### Task
An exact transcription of all the data is required.

### Data
● ● ● ● ● ● ●

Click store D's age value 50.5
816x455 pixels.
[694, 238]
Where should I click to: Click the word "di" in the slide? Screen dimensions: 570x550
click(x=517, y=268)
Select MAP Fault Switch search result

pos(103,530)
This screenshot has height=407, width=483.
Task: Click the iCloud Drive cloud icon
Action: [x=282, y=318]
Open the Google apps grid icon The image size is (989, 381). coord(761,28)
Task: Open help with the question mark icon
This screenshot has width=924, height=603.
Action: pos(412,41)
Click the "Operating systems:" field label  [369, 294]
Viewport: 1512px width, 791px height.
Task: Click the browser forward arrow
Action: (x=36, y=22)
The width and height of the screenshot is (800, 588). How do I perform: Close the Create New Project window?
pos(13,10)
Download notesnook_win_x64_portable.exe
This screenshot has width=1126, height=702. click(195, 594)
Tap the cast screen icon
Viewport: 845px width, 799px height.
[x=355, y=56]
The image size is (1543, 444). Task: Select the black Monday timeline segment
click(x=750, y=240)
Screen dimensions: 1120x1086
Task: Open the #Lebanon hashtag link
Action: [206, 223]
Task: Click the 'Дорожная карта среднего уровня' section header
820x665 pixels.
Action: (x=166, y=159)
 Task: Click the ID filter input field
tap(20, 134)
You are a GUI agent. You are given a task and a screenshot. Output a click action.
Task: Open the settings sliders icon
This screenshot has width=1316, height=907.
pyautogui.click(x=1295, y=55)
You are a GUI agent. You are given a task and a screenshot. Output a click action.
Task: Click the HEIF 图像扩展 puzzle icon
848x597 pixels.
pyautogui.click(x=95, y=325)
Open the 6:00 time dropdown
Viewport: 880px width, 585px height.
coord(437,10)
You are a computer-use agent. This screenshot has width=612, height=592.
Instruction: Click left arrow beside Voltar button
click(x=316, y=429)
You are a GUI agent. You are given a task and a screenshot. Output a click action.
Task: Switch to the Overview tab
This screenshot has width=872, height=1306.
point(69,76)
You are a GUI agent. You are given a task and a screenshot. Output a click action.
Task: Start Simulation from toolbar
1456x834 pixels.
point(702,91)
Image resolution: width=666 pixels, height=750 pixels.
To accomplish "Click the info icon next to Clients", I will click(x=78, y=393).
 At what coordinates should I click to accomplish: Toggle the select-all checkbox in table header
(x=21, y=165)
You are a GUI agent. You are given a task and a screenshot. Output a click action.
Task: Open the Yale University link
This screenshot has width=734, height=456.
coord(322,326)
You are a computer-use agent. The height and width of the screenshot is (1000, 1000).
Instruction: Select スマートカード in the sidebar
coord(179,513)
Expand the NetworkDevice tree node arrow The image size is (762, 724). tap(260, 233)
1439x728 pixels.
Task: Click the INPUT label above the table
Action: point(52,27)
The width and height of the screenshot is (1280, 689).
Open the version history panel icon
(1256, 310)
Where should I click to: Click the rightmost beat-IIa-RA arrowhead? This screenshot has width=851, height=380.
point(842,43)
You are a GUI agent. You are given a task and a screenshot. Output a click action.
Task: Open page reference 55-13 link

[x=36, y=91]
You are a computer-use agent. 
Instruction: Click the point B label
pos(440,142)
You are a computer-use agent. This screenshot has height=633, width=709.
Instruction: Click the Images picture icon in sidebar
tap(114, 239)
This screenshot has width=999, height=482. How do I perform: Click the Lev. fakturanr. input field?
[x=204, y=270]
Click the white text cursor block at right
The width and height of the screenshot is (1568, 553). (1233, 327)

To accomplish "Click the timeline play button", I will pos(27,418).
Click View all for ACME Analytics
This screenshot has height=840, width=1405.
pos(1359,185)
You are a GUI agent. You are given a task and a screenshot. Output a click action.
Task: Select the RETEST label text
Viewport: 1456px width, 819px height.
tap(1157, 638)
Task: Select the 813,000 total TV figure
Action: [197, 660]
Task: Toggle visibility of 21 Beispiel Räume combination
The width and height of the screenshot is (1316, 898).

● ● ● ● ● ● ●

### Response to this exercise
Click store D's age value 50.5
816x455 pixels.
[694, 238]
Where should I click to: Click the word "di" in the slide? Screen dimensions: 570x550
click(x=517, y=268)
Select MAP Fault Switch search result

pos(103,530)
This screenshot has height=407, width=483.
Task: Click the iCloud Drive cloud icon
Action: [x=282, y=318]
Open the Google apps grid icon The image size is (989, 381). coord(761,28)
Task: Open help with the question mark icon
This screenshot has width=924, height=603.
Action: pos(412,41)
Click the "Operating systems:" field label  [369, 294]
Viewport: 1512px width, 791px height.
Task: Click the browser forward arrow
Action: (x=36, y=22)
The width and height of the screenshot is (800, 588). How do I perform: Close the Create New Project window?
pos(13,10)
Download notesnook_win_x64_portable.exe
This screenshot has width=1126, height=702. click(195, 594)
Tap the cast screen icon
Viewport: 845px width, 799px height.
[x=355, y=56]
The image size is (1543, 444). Task: Select the black Monday timeline segment
click(x=750, y=240)
Screen dimensions: 1120x1086
Task: Open the #Lebanon hashtag link
Action: [206, 223]
Task: Click the 'Дорожная карта среднего уровня' section header
820x665 pixels.
Action: (x=166, y=159)
 Task: Click the ID filter input field
tap(20, 134)
You are a GUI agent. You are given a task and a screenshot. Output a click action.
Task: Open the settings sliders icon
This screenshot has width=1316, height=907.
pyautogui.click(x=1295, y=55)
You are a GUI agent. You are given a task and a screenshot. Output a click action.
Task: Click the HEIF 图像扩展 puzzle icon
848x597 pixels.
pyautogui.click(x=95, y=325)
Open the 6:00 time dropdown
Viewport: 880px width, 585px height.
coord(437,10)
You are a computer-use agent. This screenshot has width=612, height=592.
Instruction: Click left arrow beside Voltar button
click(x=316, y=429)
You are a GUI agent. You are given a task and a screenshot. Output a click action.
Task: Switch to the Overview tab
This screenshot has width=872, height=1306.
point(69,76)
You are a GUI agent. You are given a task and a screenshot. Output a click action.
Task: Start Simulation from toolbar
1456x834 pixels.
point(702,91)
Image resolution: width=666 pixels, height=750 pixels.
To accomplish "Click the info icon next to Clients", I will click(x=78, y=393).
 At what coordinates should I click to accomplish: Toggle the select-all checkbox in table header
(x=21, y=165)
You are a GUI agent. You are given a task and a screenshot. Output a click action.
Task: Open the Yale University link
This screenshot has width=734, height=456.
coord(322,326)
You are a computer-use agent. The height and width of the screenshot is (1000, 1000).
Instruction: Select スマートカード in the sidebar
coord(179,513)
Expand the NetworkDevice tree node arrow The image size is (762, 724). tap(260, 233)
1439x728 pixels.
Task: Click the INPUT label above the table
Action: point(52,27)
The width and height of the screenshot is (1280, 689).
Open the version history panel icon
(1256, 310)
Where should I click to: Click the rightmost beat-IIa-RA arrowhead? This screenshot has width=851, height=380.
point(842,43)
You are a GUI agent. You are given a task and a screenshot. Output a click action.
Task: Open page reference 55-13 link

[x=36, y=91]
You are a computer-use agent. 
Instruction: Click the point B label
pos(440,142)
You are a computer-use agent. This screenshot has height=633, width=709.
Instruction: Click the Images picture icon in sidebar
tap(114, 239)
This screenshot has width=999, height=482. How do I perform: Click the Lev. fakturanr. input field?
[x=204, y=270]
Click the white text cursor block at right
The width and height of the screenshot is (1568, 553). (1233, 327)

To accomplish "Click the timeline play button", I will pos(27,418).
Click View all for ACME Analytics
This screenshot has height=840, width=1405.
pos(1359,185)
You are a GUI agent. You are given a task and a screenshot. Output a click action.
Task: Select the RETEST label text
Viewport: 1456px width, 819px height.
tap(1157, 638)
Task: Select the 813,000 total TV figure
Action: [197, 660]
Task: Toggle visibility of 21 Beispiel Räume combination
The width and height of the screenshot is (1316, 898).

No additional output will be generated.